Abstract
Single cell data analysis can infer dynamic changes in cell populations, for example across time, space or in response to perturbation. To compare these dynamics between two conditions, trajectory alignment via dynamic programming (DP) optimization is frequently used, but is limited by assumptions such as a definite existence of a match. Here we describe Genes2Genes, a Bayesian information-theoretic DP framework for aligning single-cell trajectories. Genes2Genes overcomes current limitations and is able to capture sequential matches and mismatches between a reference and a query at single gene resolution, highlighting distinct clusters of genes with varying patterns of gene expression dynamics. Across both real life and simulated datasets, Genes2Genes accurately captured different alignment patterns, and revealed that T cells differentiated in vitro matched to an immature in vivo state while lacking the final TNFα signaling.

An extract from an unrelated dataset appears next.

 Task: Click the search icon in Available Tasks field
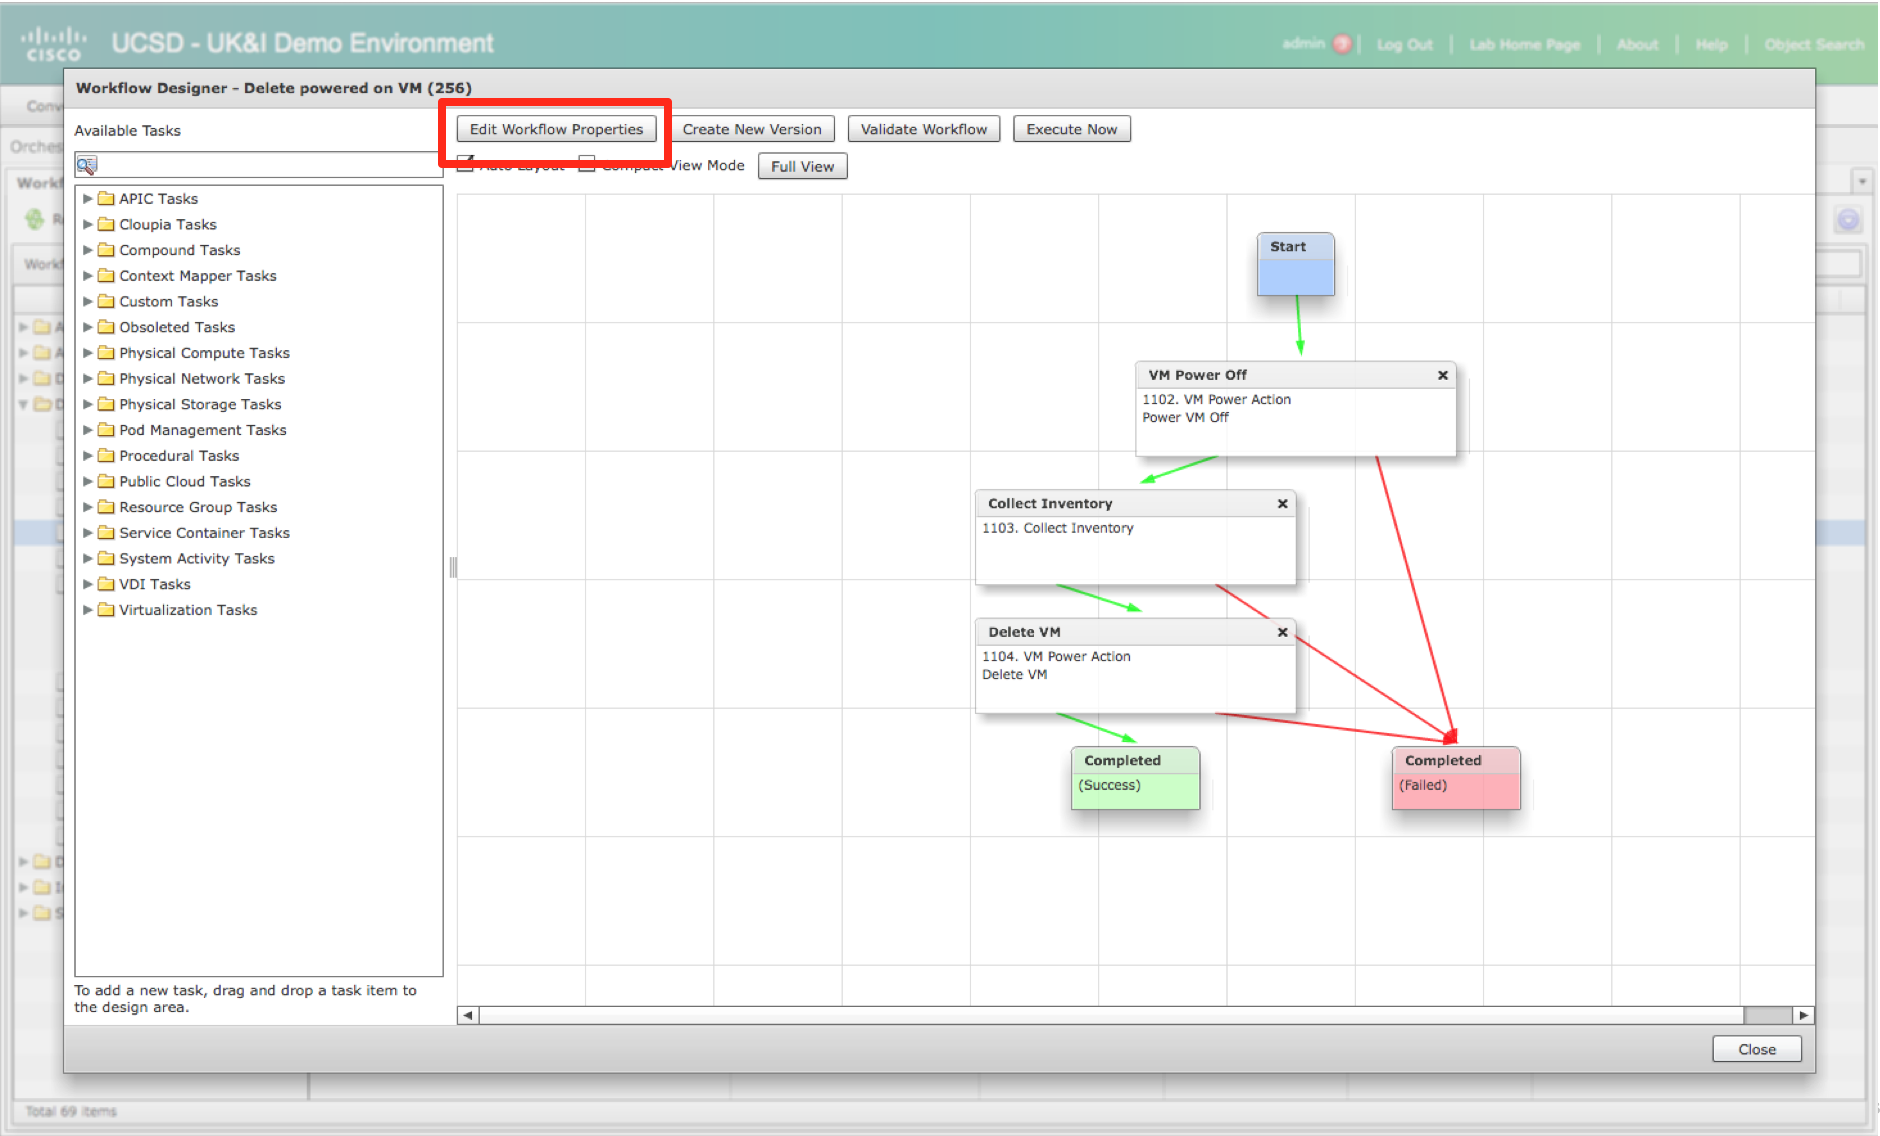[x=87, y=165]
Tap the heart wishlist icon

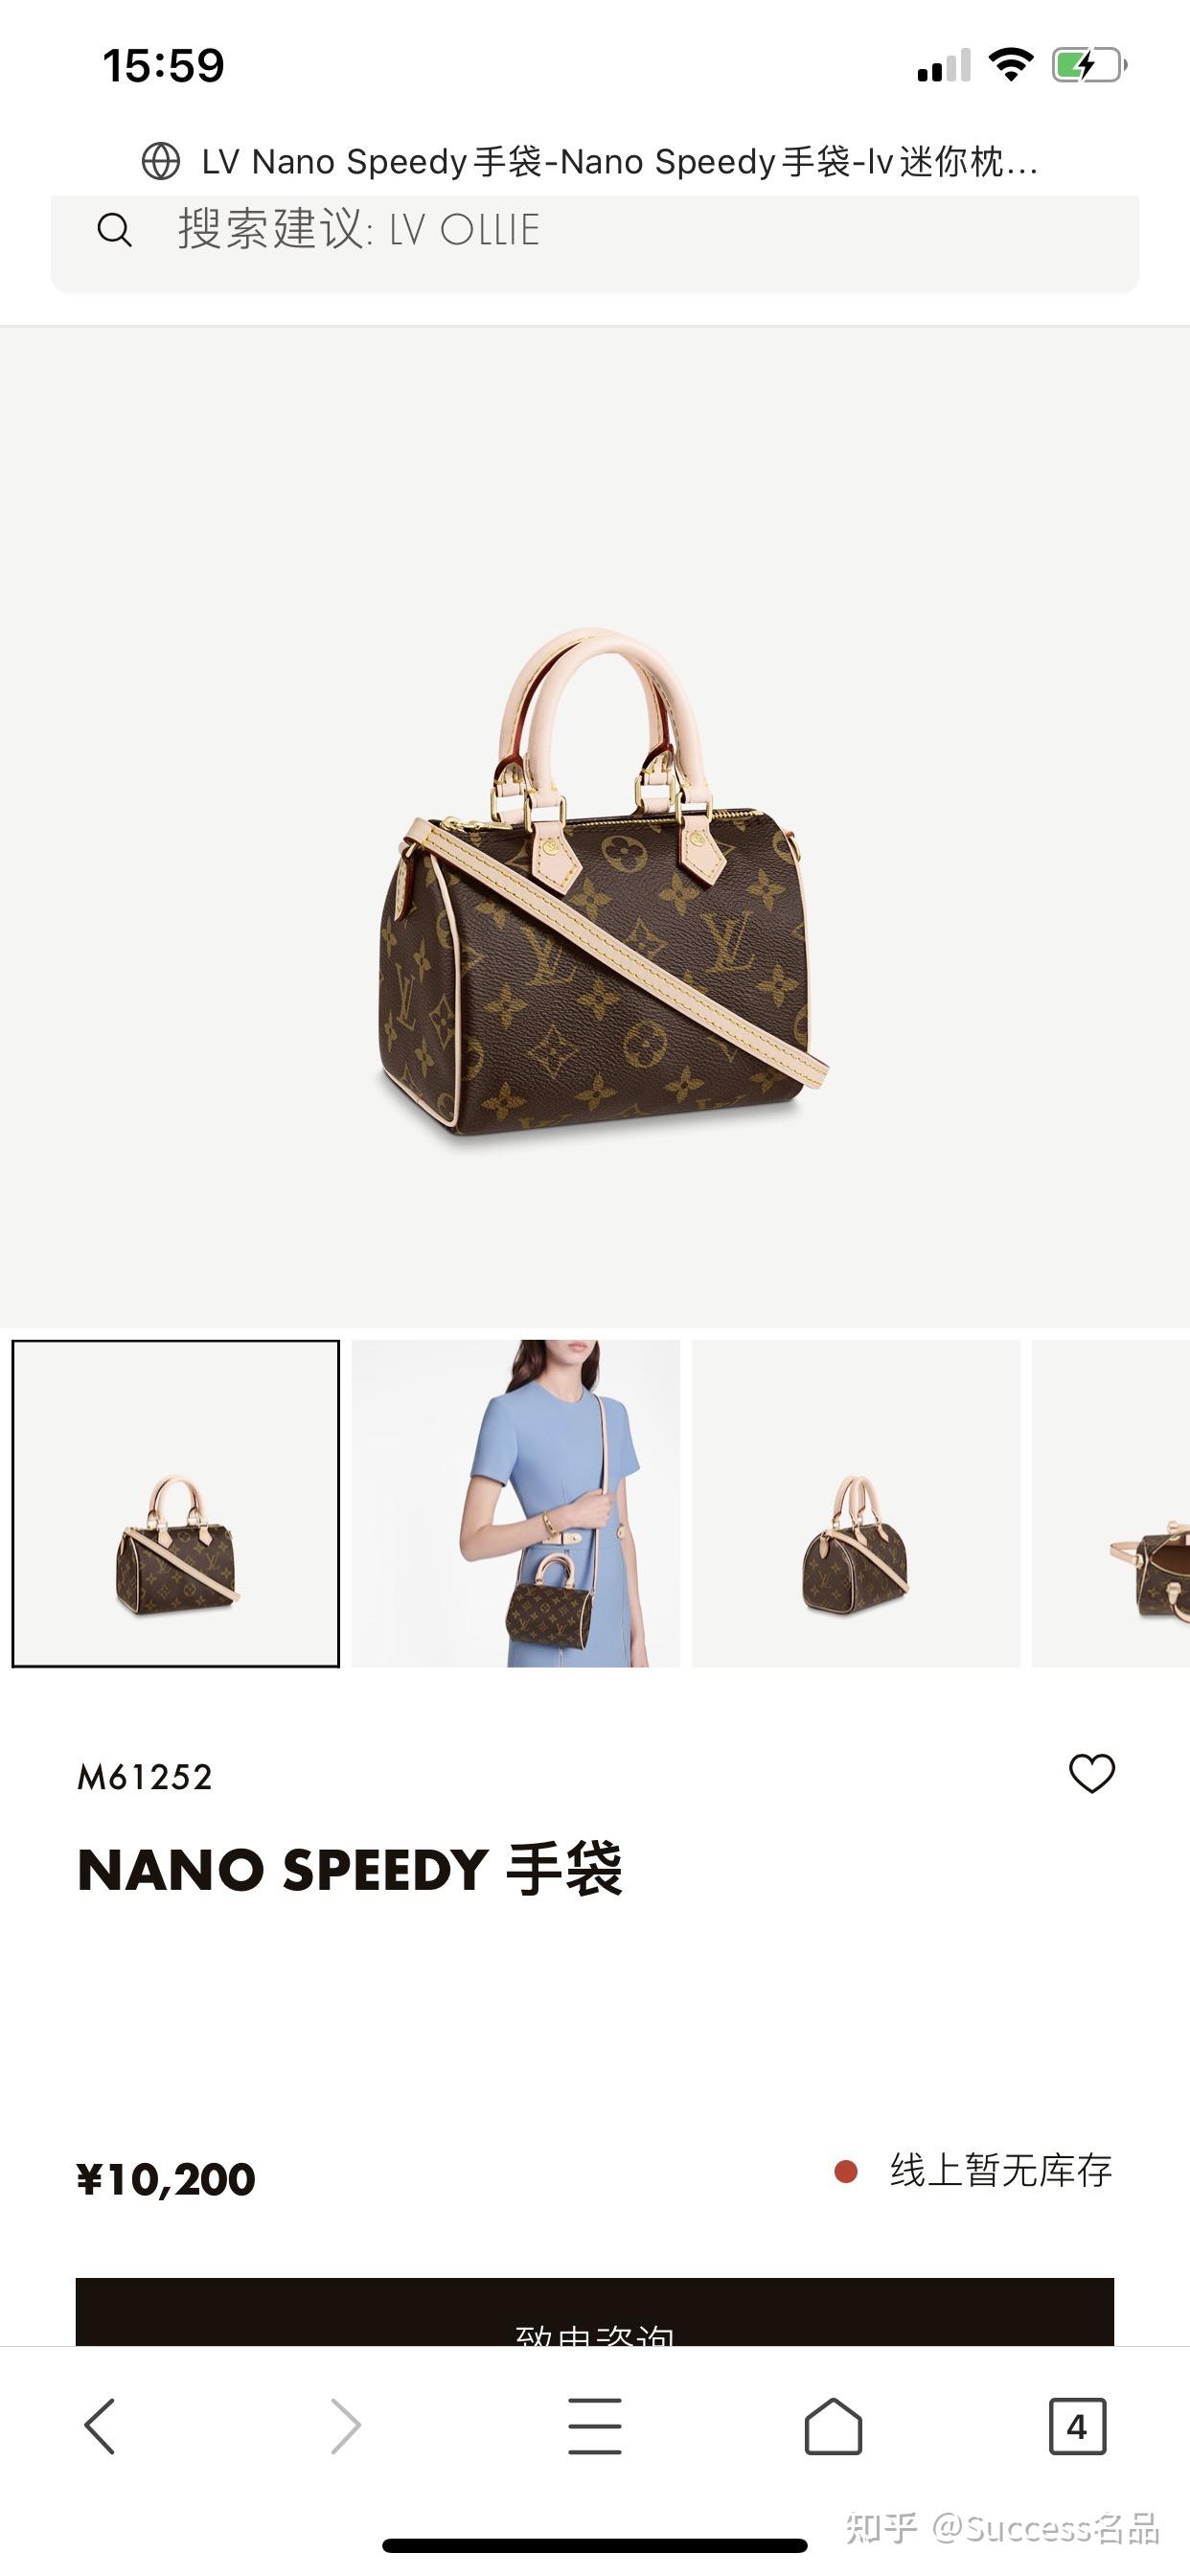pyautogui.click(x=1091, y=1774)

This use case demonstrates that precise trajectory alignment can pinpoint divergence from the in vivo system, thus providing an opportunity to optimize in vitro culture conditions.
Competing Interest Statement
In the past three years, S.A.T. has received remuneration for Scientific Advisory Board Membership from Sanofi, GlaxoSmithKline, Foresite Labs and Qiagen. S.A.T. is a co-founder and holds equity in Transition Bio.